Where was composer Olivier Messiaen, and what was he thinking? He was holed up in his apartment with his wife and young son, finishing his longest and most audacious work up to that time. The city was hot and dangerous. There were food shortages. His thoughts, however, were exalted: predestination, God’s all-commanding word, Jesus’ living and suffering among us, Christmas with its angels, magi and shepherds.

Awe but also love, divine and possibly illicit, pervades “Vingt Regards sur l’Enfant-Jésus,” often translated as “Twenty Gazes Upon the Child Jesus” but also as “Twenty Wonderments.” Messiaen turned his gaze on Yvonne Loriod.

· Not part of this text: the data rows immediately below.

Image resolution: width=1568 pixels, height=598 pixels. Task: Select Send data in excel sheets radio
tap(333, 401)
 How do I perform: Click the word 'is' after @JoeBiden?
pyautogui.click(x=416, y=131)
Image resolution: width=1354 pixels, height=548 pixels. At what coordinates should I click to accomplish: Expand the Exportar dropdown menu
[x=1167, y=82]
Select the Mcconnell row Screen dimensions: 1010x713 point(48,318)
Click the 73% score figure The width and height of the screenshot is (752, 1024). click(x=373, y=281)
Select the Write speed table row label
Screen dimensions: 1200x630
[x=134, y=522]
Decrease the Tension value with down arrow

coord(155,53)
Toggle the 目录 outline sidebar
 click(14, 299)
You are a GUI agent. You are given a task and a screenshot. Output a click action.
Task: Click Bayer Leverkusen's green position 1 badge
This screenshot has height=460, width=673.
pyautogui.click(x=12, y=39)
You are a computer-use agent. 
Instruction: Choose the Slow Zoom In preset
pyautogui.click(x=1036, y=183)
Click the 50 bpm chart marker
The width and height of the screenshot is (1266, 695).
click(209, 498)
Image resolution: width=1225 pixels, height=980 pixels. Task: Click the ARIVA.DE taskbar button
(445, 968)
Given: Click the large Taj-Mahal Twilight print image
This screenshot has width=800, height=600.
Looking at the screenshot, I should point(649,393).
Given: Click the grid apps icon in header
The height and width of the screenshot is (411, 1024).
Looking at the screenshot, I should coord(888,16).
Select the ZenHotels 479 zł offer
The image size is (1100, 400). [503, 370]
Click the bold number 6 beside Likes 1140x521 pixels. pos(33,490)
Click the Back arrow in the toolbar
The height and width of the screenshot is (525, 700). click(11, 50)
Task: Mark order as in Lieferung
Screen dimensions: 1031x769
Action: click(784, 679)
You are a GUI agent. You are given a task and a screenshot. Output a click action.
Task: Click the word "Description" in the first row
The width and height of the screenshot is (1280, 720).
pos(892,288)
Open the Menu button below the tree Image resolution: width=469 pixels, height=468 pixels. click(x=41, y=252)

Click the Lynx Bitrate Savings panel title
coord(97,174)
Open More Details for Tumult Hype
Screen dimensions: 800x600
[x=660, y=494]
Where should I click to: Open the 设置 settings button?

He dedicated this magnificent but nearly unplayable epic to his adoring student, a young pianist who possessed an almost supernatural technique. (Messiaen was big on all things supernatural.) The smitten composer would marry her several years later, after his wife’s death.

Whatever drove Messiaen, it was a powerful enough spiritual, personal and musical mission to prevent distraction. Amid Paris’ machine-gun fire, he heard birds singing. Broken windows in bombed-out buildings might have been stained-glass windows. Ashen Paris was for him illuminated by rainbows. The somber rhythm of daily life was not for a composer who exulted in the rhythms of ragas he discovered in a book on Indian music. War had silenced the bells of Notre-Dame, but Messiaen never stopped hearing them.

He began “Vingt Regards” during occupation desperation in March. D-day was June 6; liberation, Aug. 25. Two weeks later he finished the mammoth score, which lasts more than two hours. It is an agent of angels and Eros bursting at the seams. Employed are music-changing avant-garde techniques, many newly invented by the composer, put to the service of unwavering devotion and leading to an unheard-of combination of naivete, nativité and cosmopolitanism, of academic formalism and downright sentimentality.

The 21-year-old Loriod gave the premiere the following March. The religiosity didn’t go over so well. A review in Le Figaro likened the composer to “a lunatic curator of a vanished museum” and concluded: “Is this heaven? No, it’s purgatory.”

It’s heaven. “Vingt Regards” doesn’t so much express wonder as it startles one into a state of wonder. Nor does it need beseech belief. I first met Messiaen, who died in 1992, at a reception after a concert of his music in Pasadena. I was a music student and asked him something technical. He responded with a question no other composer has ever asked me: “Are you a believer?” I told him, yes, in his music. “Then you are a believer,” he replied with a warm handshake and moved on to the next fan.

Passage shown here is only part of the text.